= Set task =
Copy out the stretch of entries from their first line through the line containing "center [198, 72].", both ends included, without altering a character.

= Data extract =

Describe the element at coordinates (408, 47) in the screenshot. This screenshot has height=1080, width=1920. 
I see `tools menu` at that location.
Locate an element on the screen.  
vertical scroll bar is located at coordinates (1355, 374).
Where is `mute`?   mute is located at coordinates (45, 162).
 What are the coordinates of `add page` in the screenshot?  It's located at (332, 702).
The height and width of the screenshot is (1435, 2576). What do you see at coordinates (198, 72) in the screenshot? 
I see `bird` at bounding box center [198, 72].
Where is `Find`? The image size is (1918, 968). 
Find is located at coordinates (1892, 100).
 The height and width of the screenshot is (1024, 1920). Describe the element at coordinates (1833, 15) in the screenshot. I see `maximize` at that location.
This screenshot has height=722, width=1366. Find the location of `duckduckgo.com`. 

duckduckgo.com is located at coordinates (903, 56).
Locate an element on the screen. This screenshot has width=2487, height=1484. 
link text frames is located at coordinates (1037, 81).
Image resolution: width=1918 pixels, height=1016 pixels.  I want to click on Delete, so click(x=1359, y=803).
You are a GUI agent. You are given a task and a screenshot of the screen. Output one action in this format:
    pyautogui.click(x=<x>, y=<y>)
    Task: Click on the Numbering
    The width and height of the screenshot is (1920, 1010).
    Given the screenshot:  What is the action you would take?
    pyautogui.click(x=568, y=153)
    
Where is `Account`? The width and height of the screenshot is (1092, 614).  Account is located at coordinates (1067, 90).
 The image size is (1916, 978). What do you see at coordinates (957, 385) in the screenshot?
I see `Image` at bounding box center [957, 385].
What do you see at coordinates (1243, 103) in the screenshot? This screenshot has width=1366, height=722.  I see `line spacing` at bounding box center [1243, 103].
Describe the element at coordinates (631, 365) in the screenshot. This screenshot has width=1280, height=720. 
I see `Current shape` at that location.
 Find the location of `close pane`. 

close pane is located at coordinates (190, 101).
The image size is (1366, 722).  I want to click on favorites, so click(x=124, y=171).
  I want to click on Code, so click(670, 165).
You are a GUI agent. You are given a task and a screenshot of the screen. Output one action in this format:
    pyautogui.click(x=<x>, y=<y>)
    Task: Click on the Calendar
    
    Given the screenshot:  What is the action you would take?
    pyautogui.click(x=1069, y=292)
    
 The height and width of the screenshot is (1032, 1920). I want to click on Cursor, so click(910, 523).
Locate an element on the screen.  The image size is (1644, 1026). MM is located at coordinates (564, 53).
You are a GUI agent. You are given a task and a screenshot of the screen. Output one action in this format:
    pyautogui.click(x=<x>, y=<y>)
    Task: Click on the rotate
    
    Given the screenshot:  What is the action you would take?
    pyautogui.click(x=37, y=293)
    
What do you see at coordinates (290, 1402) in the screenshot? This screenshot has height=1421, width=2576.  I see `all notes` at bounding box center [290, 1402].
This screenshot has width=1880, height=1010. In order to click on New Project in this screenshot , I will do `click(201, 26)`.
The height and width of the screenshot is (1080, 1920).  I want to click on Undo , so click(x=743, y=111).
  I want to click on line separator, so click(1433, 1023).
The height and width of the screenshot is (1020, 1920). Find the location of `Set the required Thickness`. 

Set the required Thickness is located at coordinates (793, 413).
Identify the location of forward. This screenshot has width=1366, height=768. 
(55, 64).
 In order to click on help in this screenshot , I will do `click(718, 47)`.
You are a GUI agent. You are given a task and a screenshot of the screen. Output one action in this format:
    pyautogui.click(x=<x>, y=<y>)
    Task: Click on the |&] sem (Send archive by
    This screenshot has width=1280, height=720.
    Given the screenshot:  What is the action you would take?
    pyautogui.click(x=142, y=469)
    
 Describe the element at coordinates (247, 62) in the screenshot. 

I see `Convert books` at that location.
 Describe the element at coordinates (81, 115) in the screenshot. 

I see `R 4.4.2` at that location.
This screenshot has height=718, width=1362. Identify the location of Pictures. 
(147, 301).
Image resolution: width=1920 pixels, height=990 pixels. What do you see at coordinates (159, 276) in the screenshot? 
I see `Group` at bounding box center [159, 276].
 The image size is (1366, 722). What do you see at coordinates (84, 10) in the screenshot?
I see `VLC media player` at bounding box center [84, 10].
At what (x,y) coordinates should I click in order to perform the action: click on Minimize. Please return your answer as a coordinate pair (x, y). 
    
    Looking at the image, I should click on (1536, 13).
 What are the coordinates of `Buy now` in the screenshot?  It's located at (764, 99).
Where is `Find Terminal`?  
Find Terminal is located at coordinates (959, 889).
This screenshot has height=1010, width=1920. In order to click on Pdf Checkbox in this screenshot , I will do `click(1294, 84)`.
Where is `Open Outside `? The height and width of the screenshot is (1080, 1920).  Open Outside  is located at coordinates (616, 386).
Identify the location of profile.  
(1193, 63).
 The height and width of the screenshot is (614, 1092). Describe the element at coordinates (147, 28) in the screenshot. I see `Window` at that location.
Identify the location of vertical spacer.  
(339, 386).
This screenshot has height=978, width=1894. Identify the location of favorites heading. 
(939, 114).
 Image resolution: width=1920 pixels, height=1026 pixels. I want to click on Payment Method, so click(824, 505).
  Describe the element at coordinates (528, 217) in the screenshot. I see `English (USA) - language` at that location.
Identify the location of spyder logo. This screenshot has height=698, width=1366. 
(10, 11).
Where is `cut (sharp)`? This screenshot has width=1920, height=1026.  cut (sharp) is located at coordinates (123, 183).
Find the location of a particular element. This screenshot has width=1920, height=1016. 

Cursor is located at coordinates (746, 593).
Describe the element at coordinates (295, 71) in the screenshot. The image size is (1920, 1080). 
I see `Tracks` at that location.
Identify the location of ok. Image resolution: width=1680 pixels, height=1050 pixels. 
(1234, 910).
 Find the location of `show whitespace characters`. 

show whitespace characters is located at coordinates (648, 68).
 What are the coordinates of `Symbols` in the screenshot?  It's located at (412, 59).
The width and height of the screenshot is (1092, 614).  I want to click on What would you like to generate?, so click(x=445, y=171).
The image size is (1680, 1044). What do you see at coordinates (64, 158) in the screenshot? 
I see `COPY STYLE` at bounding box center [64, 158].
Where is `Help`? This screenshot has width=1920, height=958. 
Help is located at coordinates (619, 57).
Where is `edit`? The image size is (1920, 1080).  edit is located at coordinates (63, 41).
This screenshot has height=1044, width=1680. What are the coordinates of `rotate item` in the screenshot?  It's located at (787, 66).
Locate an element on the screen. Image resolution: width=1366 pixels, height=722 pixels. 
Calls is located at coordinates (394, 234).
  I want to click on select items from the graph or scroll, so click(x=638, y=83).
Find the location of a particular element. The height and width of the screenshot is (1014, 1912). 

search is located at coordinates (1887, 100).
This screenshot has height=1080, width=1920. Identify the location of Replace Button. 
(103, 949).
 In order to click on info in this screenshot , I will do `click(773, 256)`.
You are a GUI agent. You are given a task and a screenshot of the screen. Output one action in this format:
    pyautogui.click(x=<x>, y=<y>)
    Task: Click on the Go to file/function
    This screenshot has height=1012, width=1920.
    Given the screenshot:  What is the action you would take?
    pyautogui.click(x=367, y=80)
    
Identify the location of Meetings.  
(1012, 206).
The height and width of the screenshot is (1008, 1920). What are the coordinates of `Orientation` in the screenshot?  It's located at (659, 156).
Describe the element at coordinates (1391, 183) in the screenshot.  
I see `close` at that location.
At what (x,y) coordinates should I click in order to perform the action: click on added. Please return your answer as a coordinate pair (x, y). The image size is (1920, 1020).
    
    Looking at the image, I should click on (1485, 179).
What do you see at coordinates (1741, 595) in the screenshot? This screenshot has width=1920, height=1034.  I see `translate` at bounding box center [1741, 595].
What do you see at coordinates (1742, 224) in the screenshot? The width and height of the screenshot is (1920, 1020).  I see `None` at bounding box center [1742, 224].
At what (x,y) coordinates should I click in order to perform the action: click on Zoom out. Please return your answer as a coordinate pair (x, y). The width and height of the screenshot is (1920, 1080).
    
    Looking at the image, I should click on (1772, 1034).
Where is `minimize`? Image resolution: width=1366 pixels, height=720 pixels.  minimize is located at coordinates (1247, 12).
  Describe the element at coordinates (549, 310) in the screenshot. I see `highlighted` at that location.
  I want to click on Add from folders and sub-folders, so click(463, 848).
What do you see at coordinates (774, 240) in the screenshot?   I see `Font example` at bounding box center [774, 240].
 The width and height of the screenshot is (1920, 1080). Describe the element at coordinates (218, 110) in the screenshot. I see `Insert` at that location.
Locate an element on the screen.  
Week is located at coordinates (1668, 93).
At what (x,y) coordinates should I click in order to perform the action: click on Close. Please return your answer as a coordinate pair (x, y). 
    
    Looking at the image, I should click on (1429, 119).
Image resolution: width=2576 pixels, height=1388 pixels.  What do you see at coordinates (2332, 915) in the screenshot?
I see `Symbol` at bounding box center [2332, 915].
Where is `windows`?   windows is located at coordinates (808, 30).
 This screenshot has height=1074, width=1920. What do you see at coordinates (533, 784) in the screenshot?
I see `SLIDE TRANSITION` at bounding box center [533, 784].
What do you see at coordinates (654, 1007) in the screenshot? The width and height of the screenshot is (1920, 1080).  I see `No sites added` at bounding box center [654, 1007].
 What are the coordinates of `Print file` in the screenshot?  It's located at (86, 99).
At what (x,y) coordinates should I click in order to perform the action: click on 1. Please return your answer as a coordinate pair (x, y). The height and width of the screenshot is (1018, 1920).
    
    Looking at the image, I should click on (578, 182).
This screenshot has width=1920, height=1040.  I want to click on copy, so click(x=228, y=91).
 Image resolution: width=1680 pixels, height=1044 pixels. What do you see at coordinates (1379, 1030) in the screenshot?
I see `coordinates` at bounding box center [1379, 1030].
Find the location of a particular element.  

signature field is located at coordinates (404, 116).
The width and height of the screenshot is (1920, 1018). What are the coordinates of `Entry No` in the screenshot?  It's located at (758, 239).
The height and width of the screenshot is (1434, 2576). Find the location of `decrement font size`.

= Output of the task =
Describe the element at coordinates (408, 47) in the screenshot. This screenshot has height=1080, width=1920. 
I see `tools menu` at that location.
Locate an element on the screen.  
vertical scroll bar is located at coordinates (1355, 374).
Where is `mute`?   mute is located at coordinates (45, 162).
 What are the coordinates of `add page` in the screenshot?  It's located at (332, 702).
The height and width of the screenshot is (1435, 2576). What do you see at coordinates (198, 72) in the screenshot? 
I see `bird` at bounding box center [198, 72].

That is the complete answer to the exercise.